Collected data entries:
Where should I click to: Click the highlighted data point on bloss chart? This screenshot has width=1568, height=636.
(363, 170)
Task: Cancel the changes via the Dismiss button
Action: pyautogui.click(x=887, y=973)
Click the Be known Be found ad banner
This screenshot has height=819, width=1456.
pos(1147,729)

Task goal: Repeat every entry above exactly, leaving nothing out.

Exercise response:
Where should I click to: Click the highlighted data point on bloss chart? This screenshot has width=1568, height=636.
(363, 170)
Task: Cancel the changes via the Dismiss button
Action: pyautogui.click(x=887, y=973)
Click the Be known Be found ad banner
This screenshot has height=819, width=1456.
pos(1147,729)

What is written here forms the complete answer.